Recorded data:

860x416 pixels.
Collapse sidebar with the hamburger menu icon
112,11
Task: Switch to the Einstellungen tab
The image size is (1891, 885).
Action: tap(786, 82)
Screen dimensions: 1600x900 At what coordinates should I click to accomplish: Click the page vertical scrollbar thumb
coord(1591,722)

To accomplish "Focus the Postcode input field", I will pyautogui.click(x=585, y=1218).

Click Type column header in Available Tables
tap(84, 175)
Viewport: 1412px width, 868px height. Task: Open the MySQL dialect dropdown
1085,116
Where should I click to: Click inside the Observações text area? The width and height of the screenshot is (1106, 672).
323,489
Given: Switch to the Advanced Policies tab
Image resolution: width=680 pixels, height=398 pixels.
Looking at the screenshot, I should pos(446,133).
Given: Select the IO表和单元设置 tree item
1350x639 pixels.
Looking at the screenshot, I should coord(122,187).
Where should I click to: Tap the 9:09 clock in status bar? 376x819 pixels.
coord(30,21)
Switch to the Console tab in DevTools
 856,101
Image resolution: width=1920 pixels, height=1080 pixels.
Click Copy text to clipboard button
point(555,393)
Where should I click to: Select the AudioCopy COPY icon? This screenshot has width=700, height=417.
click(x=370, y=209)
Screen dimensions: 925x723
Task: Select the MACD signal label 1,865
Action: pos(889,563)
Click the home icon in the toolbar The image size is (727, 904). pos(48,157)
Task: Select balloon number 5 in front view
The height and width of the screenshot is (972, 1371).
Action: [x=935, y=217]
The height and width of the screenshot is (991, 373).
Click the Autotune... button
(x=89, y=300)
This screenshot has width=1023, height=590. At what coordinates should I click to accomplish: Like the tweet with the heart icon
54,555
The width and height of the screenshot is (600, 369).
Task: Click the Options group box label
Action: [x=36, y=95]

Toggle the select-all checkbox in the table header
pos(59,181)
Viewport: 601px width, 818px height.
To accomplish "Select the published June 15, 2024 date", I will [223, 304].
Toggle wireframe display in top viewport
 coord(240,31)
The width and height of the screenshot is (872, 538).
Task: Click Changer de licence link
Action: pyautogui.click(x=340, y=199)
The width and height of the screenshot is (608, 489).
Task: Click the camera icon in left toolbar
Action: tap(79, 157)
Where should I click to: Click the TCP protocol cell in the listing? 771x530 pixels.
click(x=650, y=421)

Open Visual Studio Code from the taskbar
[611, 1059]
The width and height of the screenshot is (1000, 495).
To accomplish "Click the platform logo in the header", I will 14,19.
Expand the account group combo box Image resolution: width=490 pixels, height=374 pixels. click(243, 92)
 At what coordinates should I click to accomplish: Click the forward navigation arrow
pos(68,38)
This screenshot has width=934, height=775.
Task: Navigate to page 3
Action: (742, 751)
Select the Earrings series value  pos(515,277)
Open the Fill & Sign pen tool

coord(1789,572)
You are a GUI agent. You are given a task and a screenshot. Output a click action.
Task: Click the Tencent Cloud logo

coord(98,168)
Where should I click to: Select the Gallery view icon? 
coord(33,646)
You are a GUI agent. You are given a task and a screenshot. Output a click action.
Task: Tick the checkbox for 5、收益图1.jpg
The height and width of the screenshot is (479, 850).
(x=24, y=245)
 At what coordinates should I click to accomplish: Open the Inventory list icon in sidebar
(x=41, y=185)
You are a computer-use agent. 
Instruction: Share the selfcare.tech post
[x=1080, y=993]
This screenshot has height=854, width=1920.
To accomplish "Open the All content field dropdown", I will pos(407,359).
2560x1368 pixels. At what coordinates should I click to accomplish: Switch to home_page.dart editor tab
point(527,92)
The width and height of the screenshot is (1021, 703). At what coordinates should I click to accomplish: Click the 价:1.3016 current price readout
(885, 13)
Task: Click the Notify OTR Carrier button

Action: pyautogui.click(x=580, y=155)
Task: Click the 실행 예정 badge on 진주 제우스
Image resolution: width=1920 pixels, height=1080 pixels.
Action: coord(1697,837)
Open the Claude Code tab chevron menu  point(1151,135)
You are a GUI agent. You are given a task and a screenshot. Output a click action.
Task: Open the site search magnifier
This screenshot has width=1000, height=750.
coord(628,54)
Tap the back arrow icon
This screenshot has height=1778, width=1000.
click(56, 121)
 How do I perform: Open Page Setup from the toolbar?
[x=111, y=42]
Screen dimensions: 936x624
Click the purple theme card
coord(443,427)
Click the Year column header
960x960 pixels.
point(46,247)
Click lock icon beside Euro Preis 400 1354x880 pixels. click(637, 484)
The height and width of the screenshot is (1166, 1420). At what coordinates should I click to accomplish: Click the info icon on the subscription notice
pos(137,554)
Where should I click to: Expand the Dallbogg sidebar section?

REQUIRED TASK: Rewrite all of the material above, replacing "sidebar" with "side panel" and keeping everything else unchanged.

CORRECT ANSWER:
860x416 pixels.
Collapse side panel with the hamburger menu icon
112,11
Task: Switch to the Einstellungen tab
The image size is (1891, 885).
Action: tap(786, 82)
Screen dimensions: 1600x900 At what coordinates should I click to accomplish: Click the page vertical scrollbar thumb
coord(1591,722)

To accomplish "Focus the Postcode input field", I will pyautogui.click(x=585, y=1218).

Click Type column header in Available Tables
tap(84, 175)
Viewport: 1412px width, 868px height. Task: Open the MySQL dialect dropdown
1085,116
Where should I click to: Click inside the Observações text area? The width and height of the screenshot is (1106, 672).
323,489
Given: Switch to the Advanced Policies tab
Image resolution: width=680 pixels, height=398 pixels.
Looking at the screenshot, I should pos(446,133).
Given: Select the IO表和单元设置 tree item
1350x639 pixels.
Looking at the screenshot, I should coord(122,187).
Where should I click to: Tap the 9:09 clock in status bar? 376x819 pixels.
coord(30,21)
Switch to the Console tab in DevTools
 856,101
Image resolution: width=1920 pixels, height=1080 pixels.
Click Copy text to clipboard button
point(555,393)
Where should I click to: Select the AudioCopy COPY icon? This screenshot has width=700, height=417.
click(x=370, y=209)
Screen dimensions: 925x723
Task: Select the MACD signal label 1,865
Action: pos(889,563)
Click the home icon in the toolbar The image size is (727, 904). pos(48,157)
Task: Select balloon number 5 in front view
The height and width of the screenshot is (972, 1371).
Action: [x=935, y=217]
The height and width of the screenshot is (991, 373).
Click the Autotune... button
(x=89, y=300)
This screenshot has width=1023, height=590. At what coordinates should I click to accomplish: Like the tweet with the heart icon
54,555
The width and height of the screenshot is (600, 369).
Task: Click the Options group box label
Action: [x=36, y=95]

Toggle the select-all checkbox in the table header
pos(59,181)
Viewport: 601px width, 818px height.
To accomplish "Select the published June 15, 2024 date", I will [223, 304].
Toggle wireframe display in top viewport
 coord(240,31)
The width and height of the screenshot is (872, 538).
Task: Click Changer de licence link
Action: pyautogui.click(x=340, y=199)
The width and height of the screenshot is (608, 489).
Task: Click the camera icon in left toolbar
Action: tap(79, 157)
Where should I click to: Click the TCP protocol cell in the listing? 771x530 pixels.
click(x=650, y=421)

Open Visual Studio Code from the taskbar
[611, 1059]
The width and height of the screenshot is (1000, 495).
To accomplish "Click the platform logo in the header", I will 14,19.
Expand the account group combo box Image resolution: width=490 pixels, height=374 pixels. click(243, 92)
 At what coordinates should I click to accomplish: Click the forward navigation arrow
pos(68,38)
This screenshot has width=934, height=775.
Task: Navigate to page 3
Action: (742, 751)
Select the Earrings series value  pos(515,277)
Open the Fill & Sign pen tool

coord(1789,572)
You are a GUI agent. You are given a task and a screenshot. Output a click action.
Task: Click the Tencent Cloud logo

coord(98,168)
Where should I click to: Select the Gallery view icon? 
coord(33,646)
You are a GUI agent. You are given a task and a screenshot. Output a click action.
Task: Tick the checkbox for 5、收益图1.jpg
The height and width of the screenshot is (479, 850).
(x=24, y=245)
 At what coordinates should I click to accomplish: Open the Inventory list icon in side panel
(x=41, y=185)
You are a computer-use agent. 
Instruction: Share the selfcare.tech post
[x=1080, y=993]
This screenshot has height=854, width=1920.
To accomplish "Open the All content field dropdown", I will pos(407,359).
2560x1368 pixels. At what coordinates should I click to accomplish: Switch to home_page.dart editor tab
point(527,92)
The width and height of the screenshot is (1021, 703). At what coordinates should I click to accomplish: Click the 价:1.3016 current price readout
(885, 13)
Task: Click the Notify OTR Carrier button

Action: pyautogui.click(x=580, y=155)
Task: Click the 실행 예정 badge on 진주 제우스
Image resolution: width=1920 pixels, height=1080 pixels.
Action: coord(1697,837)
Open the Claude Code tab chevron menu  point(1151,135)
You are a GUI agent. You are given a task and a screenshot. Output a click action.
Task: Open the site search magnifier
This screenshot has width=1000, height=750.
coord(628,54)
Tap the back arrow icon
This screenshot has height=1778, width=1000.
click(56, 121)
 How do I perform: Open Page Setup from the toolbar?
[x=111, y=42]
Screen dimensions: 936x624
Click the purple theme card
coord(443,427)
Click the Year column header
960x960 pixels.
point(46,247)
Click lock icon beside Euro Preis 400 1354x880 pixels. click(637, 484)
The height and width of the screenshot is (1166, 1420). At what coordinates should I click to accomplish: Click the info icon on the subscription notice
pos(137,554)
Where should I click to: Expand the Dallbogg side panel section?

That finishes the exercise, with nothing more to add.